But if we’re going to be honest, if we’re going to reclaim a theological vision of sexuality that’s rooted in the gospel—we must return to the beginning. To the garden. To the body. To the breath of God filling dust and calling it good. To Eve—not as the icon of failure, but as the embodiment of wisdom, mutuality, and sacred desire.

The distortion of Eve and the fear of flesh

The temptation to weaponize Eve’s story is nothing new. Tertullian called her “the devil’s gateway.” Augustine read her as the origin of concupiscence. Medieval art portrayed her with the serpent wrapped around her body, sometimes even as one. The image was clear: the fall of man was the rise of woman’s desire. And that desire, unchecked, would always threaten order, holiness, and control.
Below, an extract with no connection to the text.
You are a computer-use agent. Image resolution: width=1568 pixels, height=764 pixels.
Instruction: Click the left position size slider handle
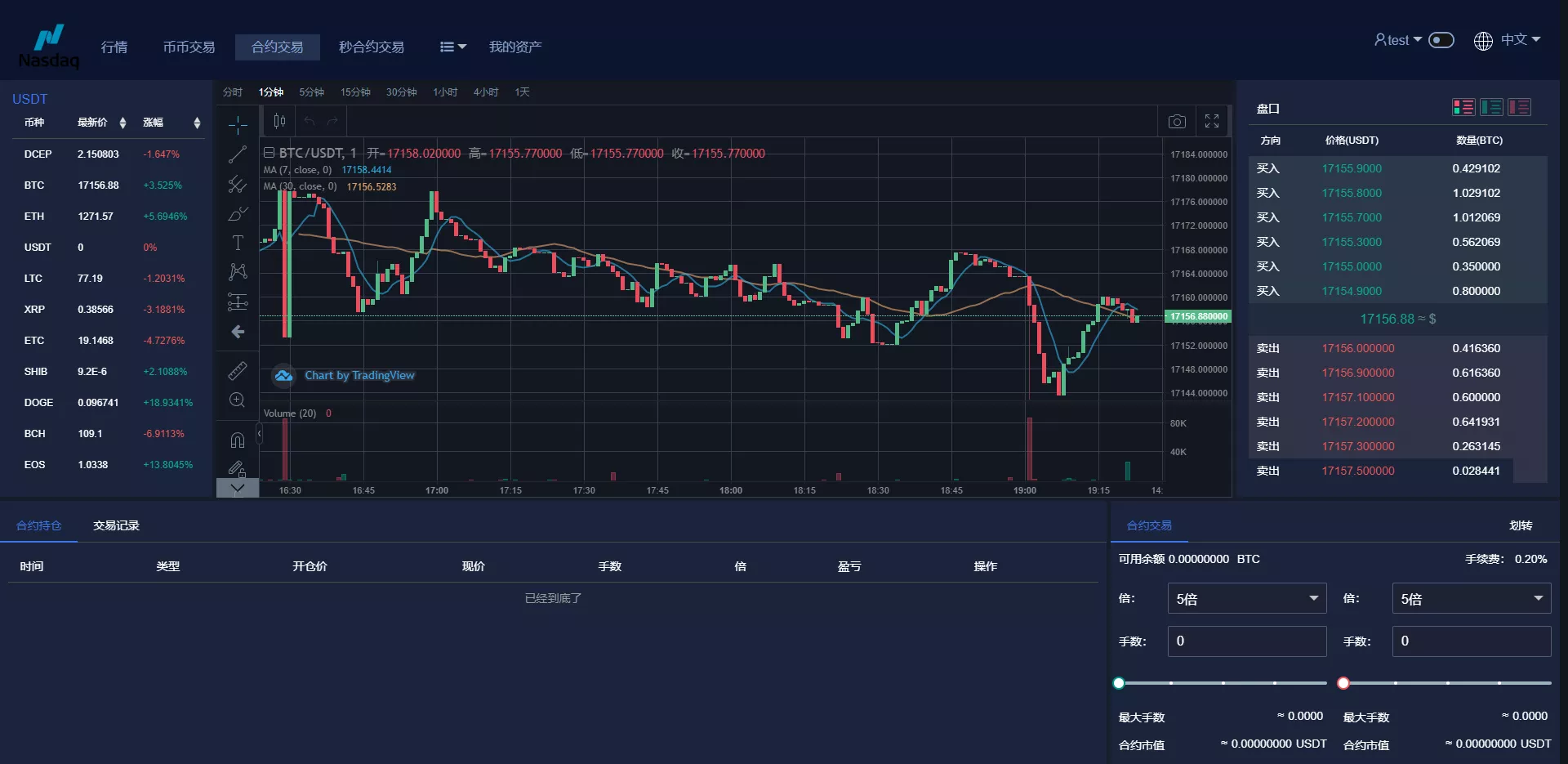coord(1119,683)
But these readings were not exegetical, they were cultural. They were not about truth, they were about fear. Fear of the erotic. Fear of the feminine. Fear of the body and its power to stir something deeper than reason. And so, instead of blessing the gift of sexuality, the church buried it under layers of suspicion. Sex became the thing we had to survive. Celibacy became sainthood. Marriage became permission rather than celebration.
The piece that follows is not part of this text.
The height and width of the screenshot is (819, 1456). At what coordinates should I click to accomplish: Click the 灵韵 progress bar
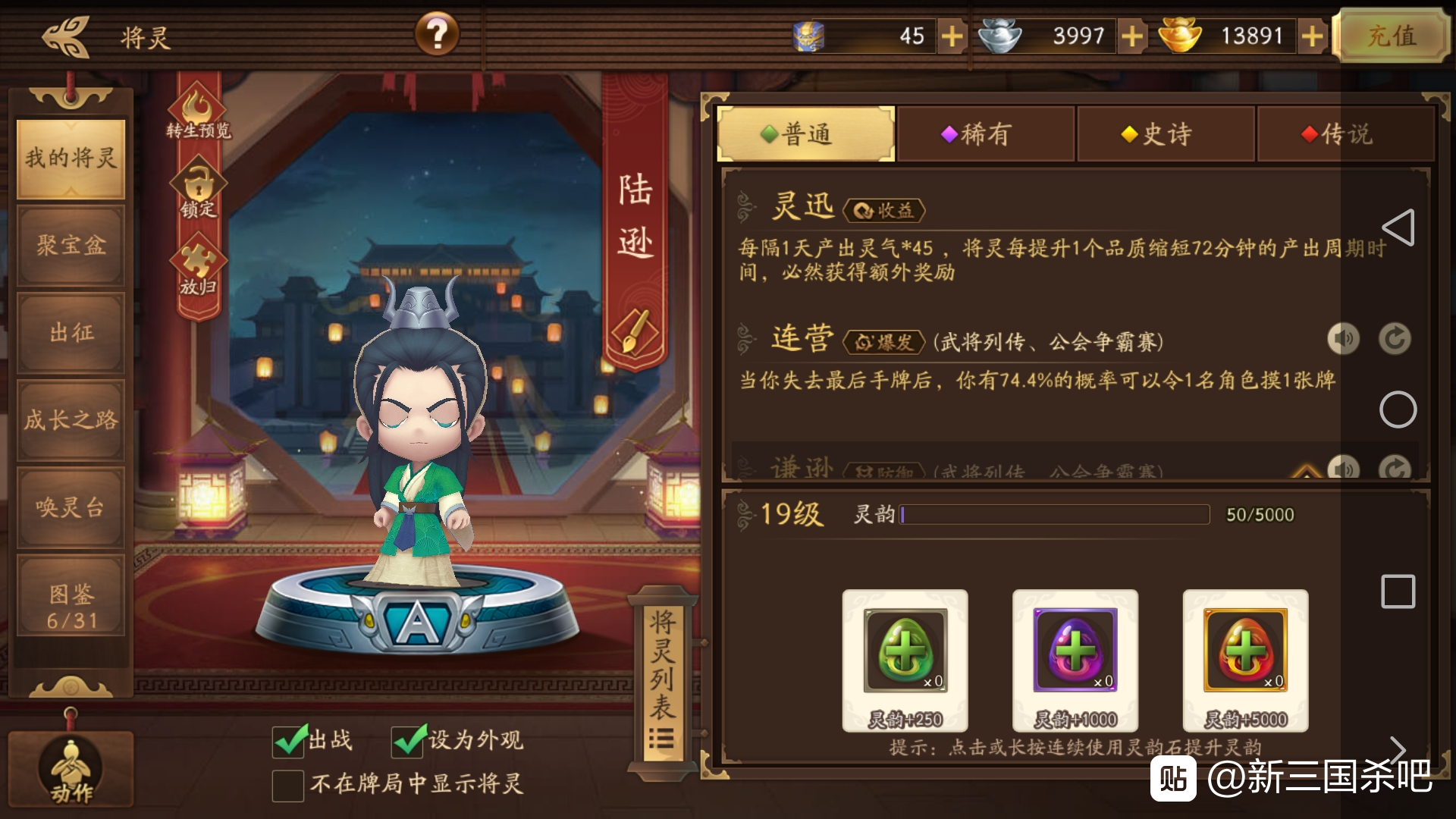pyautogui.click(x=1054, y=515)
And Eve? Eve became the scapegoat for every burning longing we didn’t know how to name. Her body became metaphor, her voice became silence, and her desire became sin. The tragedy is not just theological, it’s pastoral. Because that distortion didn’t stay in doctrine. It bled into how we preached, how we counseled, how we raised daughters and discipled sons. We taught generations to believe that holiness meant suppression and that God’s design for intimacy came with conditions we could never fully meet.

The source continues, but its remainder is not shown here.